**Written problem:** Extract every line below that contains the word "star", matching case exactly.
### Working data
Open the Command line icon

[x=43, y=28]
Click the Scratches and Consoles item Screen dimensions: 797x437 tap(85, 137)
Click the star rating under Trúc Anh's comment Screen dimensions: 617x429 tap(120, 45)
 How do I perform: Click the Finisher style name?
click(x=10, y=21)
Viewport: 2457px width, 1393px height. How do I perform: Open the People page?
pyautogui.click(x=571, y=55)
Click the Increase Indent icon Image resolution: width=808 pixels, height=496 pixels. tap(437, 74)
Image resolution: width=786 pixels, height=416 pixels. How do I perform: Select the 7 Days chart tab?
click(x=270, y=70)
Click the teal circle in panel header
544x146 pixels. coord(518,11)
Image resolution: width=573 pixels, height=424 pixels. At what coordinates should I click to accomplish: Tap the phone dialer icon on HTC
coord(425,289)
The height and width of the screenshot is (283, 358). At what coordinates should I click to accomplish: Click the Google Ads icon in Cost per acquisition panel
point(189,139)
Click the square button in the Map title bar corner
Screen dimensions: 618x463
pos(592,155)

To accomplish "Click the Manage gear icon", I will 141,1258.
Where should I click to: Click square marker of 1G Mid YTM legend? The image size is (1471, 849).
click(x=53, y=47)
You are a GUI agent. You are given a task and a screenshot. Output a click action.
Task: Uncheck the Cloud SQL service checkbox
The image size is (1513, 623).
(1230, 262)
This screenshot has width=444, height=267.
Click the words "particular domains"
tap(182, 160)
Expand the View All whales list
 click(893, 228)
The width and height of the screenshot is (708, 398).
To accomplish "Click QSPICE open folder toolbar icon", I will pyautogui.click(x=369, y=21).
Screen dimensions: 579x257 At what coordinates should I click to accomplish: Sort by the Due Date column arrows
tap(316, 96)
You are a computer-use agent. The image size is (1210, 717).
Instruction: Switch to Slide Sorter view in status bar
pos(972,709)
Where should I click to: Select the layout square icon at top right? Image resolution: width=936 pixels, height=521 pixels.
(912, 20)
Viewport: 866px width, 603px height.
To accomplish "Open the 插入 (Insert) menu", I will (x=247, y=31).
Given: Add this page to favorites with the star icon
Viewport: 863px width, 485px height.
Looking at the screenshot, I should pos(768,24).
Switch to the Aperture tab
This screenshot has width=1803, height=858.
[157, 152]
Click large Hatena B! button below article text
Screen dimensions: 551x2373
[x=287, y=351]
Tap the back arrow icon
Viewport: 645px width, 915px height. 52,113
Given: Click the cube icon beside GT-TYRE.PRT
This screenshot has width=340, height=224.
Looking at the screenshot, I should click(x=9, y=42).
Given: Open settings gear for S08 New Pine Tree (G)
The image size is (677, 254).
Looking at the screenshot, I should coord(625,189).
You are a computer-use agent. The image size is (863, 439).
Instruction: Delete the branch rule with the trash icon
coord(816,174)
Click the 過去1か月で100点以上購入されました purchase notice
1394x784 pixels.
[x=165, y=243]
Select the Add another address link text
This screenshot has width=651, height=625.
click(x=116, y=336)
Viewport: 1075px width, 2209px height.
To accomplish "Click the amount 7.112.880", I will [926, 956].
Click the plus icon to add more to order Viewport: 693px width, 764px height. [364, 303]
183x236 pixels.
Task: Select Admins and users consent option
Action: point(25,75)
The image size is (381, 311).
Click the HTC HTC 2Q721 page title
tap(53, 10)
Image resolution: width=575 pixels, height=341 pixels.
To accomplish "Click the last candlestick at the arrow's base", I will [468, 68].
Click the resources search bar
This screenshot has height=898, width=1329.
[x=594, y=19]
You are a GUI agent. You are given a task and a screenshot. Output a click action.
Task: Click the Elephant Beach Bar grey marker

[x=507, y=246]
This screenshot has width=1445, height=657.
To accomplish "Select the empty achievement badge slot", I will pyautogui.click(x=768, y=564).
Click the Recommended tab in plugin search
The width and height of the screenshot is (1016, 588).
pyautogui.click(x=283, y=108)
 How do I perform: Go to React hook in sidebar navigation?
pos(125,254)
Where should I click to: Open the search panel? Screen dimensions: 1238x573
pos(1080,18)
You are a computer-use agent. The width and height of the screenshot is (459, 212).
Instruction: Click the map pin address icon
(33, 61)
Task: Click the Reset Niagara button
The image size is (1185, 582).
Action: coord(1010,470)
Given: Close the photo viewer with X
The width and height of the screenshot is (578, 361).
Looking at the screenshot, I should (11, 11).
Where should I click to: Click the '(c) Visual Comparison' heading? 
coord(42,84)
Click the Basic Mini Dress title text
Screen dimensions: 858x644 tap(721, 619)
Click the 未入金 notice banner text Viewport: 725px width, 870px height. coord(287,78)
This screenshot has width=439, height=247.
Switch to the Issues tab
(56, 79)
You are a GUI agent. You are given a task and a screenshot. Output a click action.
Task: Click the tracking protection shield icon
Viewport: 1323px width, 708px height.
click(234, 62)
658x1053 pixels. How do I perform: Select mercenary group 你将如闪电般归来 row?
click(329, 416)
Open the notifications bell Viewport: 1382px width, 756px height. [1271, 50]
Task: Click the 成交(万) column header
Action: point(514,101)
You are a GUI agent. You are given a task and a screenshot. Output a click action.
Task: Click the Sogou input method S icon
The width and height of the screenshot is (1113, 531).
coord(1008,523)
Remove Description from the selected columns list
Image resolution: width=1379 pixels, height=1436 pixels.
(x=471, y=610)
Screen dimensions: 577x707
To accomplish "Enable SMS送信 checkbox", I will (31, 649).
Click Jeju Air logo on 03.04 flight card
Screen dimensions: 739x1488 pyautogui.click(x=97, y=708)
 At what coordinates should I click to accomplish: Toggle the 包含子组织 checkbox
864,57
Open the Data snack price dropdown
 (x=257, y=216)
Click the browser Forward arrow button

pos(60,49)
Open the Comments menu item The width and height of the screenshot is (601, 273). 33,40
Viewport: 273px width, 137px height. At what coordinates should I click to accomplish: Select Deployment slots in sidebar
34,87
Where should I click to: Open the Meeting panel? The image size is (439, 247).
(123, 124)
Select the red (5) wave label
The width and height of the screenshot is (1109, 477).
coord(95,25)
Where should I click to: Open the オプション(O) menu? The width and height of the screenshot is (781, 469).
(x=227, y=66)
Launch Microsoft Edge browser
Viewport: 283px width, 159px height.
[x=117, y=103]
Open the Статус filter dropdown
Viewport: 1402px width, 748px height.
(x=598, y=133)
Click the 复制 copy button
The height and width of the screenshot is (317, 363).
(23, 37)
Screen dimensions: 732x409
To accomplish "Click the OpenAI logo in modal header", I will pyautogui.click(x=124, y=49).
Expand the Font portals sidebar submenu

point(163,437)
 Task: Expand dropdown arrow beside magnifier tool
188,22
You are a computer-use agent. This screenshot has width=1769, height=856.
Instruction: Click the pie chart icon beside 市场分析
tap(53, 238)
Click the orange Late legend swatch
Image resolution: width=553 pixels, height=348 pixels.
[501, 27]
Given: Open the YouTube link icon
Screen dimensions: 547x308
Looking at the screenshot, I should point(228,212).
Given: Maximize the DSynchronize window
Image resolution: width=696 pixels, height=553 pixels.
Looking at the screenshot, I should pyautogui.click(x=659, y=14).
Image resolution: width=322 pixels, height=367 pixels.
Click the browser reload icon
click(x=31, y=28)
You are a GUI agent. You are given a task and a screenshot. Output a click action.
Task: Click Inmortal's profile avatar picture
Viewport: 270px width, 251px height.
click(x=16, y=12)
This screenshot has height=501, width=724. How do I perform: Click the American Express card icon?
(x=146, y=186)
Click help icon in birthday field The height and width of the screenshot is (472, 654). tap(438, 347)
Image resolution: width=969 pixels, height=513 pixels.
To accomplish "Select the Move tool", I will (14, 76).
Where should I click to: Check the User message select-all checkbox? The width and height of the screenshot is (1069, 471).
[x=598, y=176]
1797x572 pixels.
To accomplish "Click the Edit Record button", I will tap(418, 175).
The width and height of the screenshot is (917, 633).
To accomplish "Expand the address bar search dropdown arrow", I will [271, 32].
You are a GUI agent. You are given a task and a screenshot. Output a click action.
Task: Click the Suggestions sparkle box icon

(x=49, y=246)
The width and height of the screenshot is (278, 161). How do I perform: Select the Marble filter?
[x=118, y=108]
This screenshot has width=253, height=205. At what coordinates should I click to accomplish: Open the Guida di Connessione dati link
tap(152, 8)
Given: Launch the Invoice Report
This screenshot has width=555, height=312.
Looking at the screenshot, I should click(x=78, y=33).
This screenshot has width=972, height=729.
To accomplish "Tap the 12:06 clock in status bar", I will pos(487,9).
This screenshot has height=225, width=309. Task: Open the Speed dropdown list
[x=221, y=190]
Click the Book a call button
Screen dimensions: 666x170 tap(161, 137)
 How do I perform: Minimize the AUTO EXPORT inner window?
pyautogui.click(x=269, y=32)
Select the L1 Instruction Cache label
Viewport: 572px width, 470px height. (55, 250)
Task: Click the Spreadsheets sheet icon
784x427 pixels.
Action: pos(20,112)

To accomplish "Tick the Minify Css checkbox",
######
**Solution for this task:**
Click the star rating under Trúc Anh's comment Screen dimensions: 617x429 tap(120, 45)
Given: Add this page to favorites with the star icon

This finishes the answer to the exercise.